A comienzos de los años sesenta el crecimiento de Bimbo era tal que la red de distribución se empezó a medir en términos de “vueltas al mundo”.

Bimbo terminaría por adquirir la Compañía Continental de Alimentos y Wonder pasaría a ser una marca de la organización en 1986.

Algunos afirman que la diversificación de Bimbo en productos ajenos a la panadería y la pastelería nació en 1973, cuando la empresa decidió fabricar mermelada de fresa. La verdadera expansión de Bimbo en líneas ajenas a la panadería y la pastelería surgió al observar que la industria de dulces y chocolates no atendía con suficiencia a los detallistas que Bimbo y Marinela visitaban a diario y conocían a la perfección.

Posteriormente, la buena acogida que dio el público a las Palomitas Barcel hizo pensar a Bimbo en el mercado de frituras. Se decidió, entonces, comprar una empresa fabricante de botanas (Tigre Toño) de Kellog‘s. Posteriormente se diseñaron productos como Chip’s, y papas con un novedoso y ligero toque adobado.

Durante los años ochenta Bimbo creció a un ritmo mayor que la industria mundial de panificación, y hacia el final de la década advirtió que los tiempos exigían salir del territorio nacional; de lo contrario se corría el riesgo de quedar en una posición débil frente a las grandes trasnacionales.

Con la creación de Bimbo Centroamérica, en 1989, y la construcción en Guatemala de la primera planta fuera del país, se desató el intenso proceso de internacionalización que ha marcado a la empresa en los últimos 15 años.

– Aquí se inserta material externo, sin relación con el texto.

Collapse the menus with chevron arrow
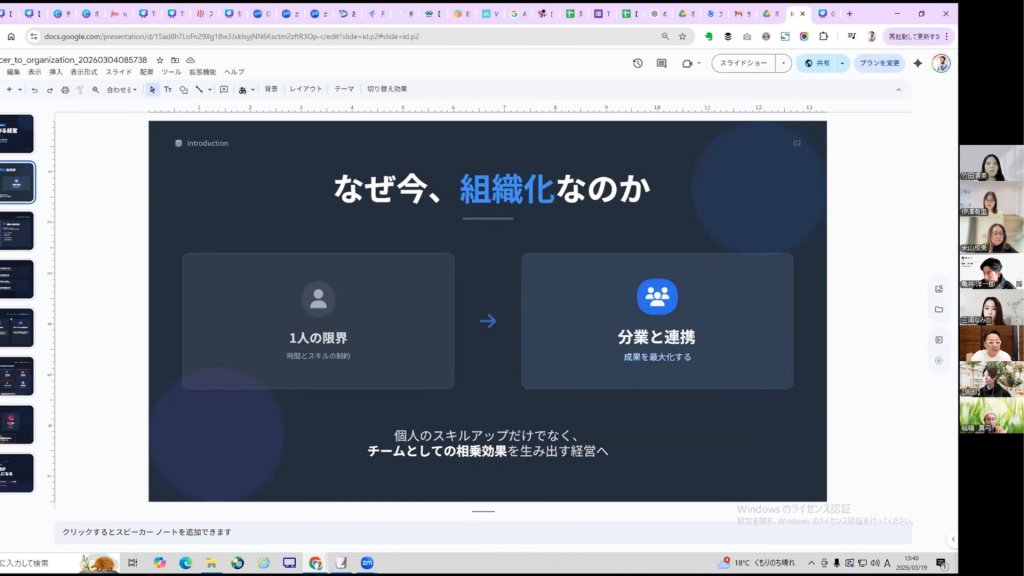 (898, 89)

En los noventa se adquirieron varias empresas de América Latina, en Chile, Venezuela, El Salvador, Costa Rica, Argentina y Perú. En Colombia, el Grupo se asoció con Noel, la empresa galletera más importante de ese país, y en 2001 se realizó la compra de Plus Vita de Brasil, con lo que Bimbo confirmó su liderazgo latinoamericano.

El siguiente año se concretó la compra de la panificadora norteamericana Mrs. Baird’s. Pero la compra más importante en la historia de Bimbo y la de mayor proyección fue la adquisición en el año 2002, de los activos del oeste norteamericano de la empresa canadiense George Weston Ltd., propietaria de las marcas Oroweat, Entenmann’s, Thomas’ y Boboli.

Finalmente, a través de la compañía de confitería Park Lane, ubicada en la República Checa, Grupo Bimbo tiene presencia en Europa.

Por otra parte, destacan la incursión del Grupo en la elaboración y distribución de tortillas de maíz empacadas, que inició en 1990 con el lanzamiento de Milpa Real. Dos años después se adquirió Lara y 1995 se adquirió Coronado. Cuatro años después, el Grupo se expandió al sector de pastas para sopa, con la compra de Cora y Rex, la cual se vendió en el año 2001.

En 2004 sumó a su gama de compañías a Joyco, el fabricante de Duvalín, Bocadín y de las famosas Lunetas, y en 2005, otras dos firmas mexicanas de gran tradición, Chocolates La Corona y la cadena de pastelerías El Globo, se agregaron a Grupo Bimbo.

Así, durante el 2009 las ventas netas consolidadas de Grupo Bimbo ascendieron a 8,603 millones de dólares.